Find every line in the records below that contains the string "preview", matching case exactly, and copy each of those lines out in full.

Dataset extract =>
_____
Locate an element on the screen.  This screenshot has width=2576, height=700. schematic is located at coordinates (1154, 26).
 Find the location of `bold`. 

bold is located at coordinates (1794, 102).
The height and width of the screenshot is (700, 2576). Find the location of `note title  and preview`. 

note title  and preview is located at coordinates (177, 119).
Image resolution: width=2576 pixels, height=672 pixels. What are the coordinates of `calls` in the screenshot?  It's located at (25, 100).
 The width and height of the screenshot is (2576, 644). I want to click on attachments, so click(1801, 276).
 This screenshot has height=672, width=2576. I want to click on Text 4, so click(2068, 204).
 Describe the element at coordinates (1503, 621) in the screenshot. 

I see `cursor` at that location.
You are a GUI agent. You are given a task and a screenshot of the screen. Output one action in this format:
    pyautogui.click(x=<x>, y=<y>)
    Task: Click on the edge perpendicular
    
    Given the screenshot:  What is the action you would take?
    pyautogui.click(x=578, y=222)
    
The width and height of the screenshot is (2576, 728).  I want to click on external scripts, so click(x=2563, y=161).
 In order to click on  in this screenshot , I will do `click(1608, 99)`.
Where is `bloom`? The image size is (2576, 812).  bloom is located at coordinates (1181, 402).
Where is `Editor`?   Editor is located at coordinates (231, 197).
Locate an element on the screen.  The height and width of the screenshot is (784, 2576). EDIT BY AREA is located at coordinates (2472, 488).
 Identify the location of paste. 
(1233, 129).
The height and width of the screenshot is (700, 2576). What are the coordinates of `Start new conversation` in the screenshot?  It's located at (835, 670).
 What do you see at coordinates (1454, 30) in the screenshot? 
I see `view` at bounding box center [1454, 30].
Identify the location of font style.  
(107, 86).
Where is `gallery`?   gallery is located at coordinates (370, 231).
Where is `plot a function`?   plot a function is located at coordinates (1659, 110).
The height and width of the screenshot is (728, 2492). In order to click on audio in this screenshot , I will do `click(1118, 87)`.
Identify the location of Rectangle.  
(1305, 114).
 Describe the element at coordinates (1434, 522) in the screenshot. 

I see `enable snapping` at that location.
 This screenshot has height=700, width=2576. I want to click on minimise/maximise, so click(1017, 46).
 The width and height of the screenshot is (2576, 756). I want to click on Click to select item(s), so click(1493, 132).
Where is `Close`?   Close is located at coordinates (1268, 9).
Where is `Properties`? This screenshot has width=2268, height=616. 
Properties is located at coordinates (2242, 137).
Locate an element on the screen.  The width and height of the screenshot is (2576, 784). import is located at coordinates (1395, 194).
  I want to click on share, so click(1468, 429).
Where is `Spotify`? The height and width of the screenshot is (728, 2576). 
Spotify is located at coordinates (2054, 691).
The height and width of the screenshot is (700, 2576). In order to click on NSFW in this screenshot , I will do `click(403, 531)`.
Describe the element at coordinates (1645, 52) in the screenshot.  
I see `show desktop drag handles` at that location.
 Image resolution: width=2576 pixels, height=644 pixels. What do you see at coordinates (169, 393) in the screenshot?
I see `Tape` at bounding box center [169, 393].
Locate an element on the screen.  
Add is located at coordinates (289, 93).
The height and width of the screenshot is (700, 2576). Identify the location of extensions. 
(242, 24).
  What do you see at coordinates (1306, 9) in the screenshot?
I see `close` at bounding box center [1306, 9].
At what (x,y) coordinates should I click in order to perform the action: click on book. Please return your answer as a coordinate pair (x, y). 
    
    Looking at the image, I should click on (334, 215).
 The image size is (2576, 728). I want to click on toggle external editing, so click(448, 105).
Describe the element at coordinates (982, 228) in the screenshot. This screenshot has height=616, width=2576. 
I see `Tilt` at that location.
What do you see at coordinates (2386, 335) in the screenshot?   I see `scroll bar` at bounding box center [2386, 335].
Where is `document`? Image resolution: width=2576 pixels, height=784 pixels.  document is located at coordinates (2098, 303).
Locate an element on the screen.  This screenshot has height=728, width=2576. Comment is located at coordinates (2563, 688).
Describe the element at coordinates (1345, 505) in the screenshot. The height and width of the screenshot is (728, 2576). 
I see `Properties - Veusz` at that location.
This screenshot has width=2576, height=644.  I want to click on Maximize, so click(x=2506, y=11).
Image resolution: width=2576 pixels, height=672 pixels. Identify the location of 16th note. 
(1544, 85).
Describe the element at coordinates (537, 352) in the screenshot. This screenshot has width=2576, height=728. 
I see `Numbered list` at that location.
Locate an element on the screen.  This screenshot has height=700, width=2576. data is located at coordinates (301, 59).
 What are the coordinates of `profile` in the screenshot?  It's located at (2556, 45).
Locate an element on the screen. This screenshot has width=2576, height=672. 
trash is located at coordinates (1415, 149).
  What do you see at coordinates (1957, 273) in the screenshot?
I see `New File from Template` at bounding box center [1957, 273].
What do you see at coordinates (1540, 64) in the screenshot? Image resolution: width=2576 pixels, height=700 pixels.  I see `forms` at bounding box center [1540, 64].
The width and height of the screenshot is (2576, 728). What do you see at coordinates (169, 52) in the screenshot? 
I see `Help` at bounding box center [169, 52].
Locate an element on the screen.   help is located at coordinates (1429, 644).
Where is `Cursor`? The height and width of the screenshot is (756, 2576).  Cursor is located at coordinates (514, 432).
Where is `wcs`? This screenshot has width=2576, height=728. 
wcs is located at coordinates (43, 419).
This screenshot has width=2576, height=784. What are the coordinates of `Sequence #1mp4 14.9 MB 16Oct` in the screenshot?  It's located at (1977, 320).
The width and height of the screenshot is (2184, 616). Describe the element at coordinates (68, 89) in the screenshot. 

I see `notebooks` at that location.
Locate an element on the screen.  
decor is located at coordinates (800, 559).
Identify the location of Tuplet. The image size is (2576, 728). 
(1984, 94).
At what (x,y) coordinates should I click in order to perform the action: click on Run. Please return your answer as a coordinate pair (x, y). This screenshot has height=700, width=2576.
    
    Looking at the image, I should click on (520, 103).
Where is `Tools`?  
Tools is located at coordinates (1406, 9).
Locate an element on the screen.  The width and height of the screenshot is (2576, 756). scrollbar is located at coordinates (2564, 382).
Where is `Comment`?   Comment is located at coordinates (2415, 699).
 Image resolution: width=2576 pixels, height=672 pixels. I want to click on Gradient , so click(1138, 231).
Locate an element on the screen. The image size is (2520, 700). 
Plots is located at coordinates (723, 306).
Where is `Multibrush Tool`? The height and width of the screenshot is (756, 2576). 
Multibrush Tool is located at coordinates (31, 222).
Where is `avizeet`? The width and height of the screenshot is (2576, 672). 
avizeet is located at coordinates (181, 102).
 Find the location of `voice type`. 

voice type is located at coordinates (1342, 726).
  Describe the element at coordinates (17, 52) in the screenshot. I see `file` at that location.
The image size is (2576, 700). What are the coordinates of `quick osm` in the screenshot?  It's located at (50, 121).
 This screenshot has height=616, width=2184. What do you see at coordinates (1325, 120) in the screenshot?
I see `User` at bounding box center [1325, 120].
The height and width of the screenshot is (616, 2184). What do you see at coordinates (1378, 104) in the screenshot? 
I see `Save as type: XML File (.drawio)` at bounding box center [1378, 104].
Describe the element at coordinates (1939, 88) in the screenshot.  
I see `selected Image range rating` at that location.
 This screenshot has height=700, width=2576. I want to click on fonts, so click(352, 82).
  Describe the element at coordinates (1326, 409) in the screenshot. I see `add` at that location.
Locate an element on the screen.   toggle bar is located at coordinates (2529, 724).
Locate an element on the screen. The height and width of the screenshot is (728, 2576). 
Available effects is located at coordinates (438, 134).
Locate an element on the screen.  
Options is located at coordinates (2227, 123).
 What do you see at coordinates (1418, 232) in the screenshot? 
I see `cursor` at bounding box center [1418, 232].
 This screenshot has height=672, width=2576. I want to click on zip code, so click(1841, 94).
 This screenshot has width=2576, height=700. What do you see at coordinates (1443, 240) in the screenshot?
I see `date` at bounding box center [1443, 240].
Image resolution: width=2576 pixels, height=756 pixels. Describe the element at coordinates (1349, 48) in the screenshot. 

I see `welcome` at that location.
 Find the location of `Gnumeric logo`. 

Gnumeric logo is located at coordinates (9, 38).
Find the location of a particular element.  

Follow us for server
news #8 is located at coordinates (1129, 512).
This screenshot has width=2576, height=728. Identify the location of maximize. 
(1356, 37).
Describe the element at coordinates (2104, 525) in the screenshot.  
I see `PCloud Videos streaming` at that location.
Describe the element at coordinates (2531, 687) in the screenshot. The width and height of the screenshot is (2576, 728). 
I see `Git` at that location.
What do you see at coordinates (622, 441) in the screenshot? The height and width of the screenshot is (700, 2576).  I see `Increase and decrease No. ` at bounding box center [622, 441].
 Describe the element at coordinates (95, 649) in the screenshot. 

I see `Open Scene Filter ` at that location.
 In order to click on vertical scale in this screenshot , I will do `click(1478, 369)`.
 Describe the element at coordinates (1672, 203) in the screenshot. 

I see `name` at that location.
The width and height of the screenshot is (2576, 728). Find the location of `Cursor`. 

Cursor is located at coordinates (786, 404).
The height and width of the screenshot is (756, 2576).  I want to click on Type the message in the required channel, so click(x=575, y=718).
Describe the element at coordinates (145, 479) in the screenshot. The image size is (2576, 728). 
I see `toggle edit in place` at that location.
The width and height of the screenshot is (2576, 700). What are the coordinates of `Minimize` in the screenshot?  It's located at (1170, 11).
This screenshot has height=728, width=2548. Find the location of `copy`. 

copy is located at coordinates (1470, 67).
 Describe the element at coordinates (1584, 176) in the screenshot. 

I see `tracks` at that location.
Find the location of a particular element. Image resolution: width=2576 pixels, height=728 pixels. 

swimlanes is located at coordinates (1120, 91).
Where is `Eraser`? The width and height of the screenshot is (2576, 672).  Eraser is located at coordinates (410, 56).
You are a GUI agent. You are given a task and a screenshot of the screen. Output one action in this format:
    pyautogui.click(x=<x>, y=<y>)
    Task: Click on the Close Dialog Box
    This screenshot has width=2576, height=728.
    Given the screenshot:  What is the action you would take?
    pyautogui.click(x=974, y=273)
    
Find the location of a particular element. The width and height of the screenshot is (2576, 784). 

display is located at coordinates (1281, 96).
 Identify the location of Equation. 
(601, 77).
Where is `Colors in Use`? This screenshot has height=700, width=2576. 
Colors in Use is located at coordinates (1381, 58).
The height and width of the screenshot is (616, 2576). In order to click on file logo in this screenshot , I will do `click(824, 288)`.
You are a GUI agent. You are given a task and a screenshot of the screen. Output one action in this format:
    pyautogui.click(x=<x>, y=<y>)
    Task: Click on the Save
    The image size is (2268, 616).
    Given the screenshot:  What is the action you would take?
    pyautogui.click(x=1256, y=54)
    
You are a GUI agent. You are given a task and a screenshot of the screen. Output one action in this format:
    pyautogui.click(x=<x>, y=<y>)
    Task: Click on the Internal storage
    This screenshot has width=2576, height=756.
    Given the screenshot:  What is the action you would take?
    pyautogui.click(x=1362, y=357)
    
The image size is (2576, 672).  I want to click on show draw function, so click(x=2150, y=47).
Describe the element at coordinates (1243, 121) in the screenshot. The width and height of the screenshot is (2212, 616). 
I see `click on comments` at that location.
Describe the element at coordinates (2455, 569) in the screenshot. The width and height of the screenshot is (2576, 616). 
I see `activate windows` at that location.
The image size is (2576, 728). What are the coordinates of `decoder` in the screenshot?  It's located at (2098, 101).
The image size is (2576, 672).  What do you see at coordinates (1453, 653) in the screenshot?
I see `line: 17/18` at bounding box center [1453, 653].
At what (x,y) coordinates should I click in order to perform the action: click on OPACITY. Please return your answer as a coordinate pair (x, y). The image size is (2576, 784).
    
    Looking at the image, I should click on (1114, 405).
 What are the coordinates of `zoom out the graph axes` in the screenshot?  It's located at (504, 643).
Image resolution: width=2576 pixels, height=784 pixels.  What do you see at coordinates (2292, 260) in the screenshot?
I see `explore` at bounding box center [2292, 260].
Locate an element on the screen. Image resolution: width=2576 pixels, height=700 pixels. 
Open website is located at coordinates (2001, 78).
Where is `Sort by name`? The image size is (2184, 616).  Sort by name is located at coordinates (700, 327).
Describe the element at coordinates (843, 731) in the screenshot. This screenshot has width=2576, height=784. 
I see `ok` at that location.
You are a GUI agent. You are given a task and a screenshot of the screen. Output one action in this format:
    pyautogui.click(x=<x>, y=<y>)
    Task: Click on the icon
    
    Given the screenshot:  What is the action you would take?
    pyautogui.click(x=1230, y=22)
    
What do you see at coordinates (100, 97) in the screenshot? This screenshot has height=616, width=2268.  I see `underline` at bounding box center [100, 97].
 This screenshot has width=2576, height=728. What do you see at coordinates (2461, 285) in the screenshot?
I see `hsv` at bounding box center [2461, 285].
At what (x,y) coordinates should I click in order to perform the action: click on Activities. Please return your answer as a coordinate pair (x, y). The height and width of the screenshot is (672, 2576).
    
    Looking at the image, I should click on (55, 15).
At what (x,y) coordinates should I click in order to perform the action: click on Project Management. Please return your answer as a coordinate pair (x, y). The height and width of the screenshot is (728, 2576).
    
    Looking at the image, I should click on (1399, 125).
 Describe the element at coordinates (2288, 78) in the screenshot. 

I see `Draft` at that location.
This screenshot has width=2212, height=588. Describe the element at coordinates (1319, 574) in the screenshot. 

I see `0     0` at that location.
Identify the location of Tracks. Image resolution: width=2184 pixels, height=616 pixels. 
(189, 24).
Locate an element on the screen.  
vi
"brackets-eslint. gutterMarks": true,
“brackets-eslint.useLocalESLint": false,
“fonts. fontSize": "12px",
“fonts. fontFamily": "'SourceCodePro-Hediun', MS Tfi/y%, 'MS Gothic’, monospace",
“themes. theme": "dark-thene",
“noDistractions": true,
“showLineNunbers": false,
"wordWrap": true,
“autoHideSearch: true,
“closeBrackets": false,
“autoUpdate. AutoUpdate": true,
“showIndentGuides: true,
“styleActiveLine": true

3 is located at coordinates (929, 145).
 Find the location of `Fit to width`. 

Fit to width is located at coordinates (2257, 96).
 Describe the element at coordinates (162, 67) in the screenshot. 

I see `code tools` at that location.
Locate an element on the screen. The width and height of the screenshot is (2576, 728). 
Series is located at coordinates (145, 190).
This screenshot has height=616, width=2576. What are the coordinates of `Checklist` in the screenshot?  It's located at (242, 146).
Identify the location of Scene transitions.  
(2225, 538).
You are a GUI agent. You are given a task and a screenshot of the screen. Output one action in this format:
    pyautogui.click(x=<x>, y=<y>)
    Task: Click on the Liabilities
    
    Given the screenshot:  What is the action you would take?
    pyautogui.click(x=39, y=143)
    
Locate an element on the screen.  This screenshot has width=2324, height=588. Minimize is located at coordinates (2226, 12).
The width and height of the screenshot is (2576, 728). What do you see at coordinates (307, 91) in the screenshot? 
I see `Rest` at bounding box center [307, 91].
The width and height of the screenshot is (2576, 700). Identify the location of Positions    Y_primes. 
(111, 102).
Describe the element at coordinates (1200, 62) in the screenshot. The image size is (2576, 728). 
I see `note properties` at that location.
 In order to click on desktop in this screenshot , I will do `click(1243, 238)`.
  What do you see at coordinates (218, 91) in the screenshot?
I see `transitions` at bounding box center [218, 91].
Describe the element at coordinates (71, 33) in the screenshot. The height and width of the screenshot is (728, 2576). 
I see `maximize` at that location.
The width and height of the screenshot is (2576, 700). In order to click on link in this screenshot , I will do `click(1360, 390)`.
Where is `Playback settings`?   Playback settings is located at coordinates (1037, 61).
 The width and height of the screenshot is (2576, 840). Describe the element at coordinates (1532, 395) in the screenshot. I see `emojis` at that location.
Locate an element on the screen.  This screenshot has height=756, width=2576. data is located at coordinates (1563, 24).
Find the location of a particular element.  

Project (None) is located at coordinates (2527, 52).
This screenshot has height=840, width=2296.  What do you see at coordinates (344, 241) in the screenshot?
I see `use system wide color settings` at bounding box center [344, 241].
_____
Answer to this exercise =>
The height and width of the screenshot is (700, 2576). Find the location of `note title  and preview`. 
note title  and preview is located at coordinates (177, 119).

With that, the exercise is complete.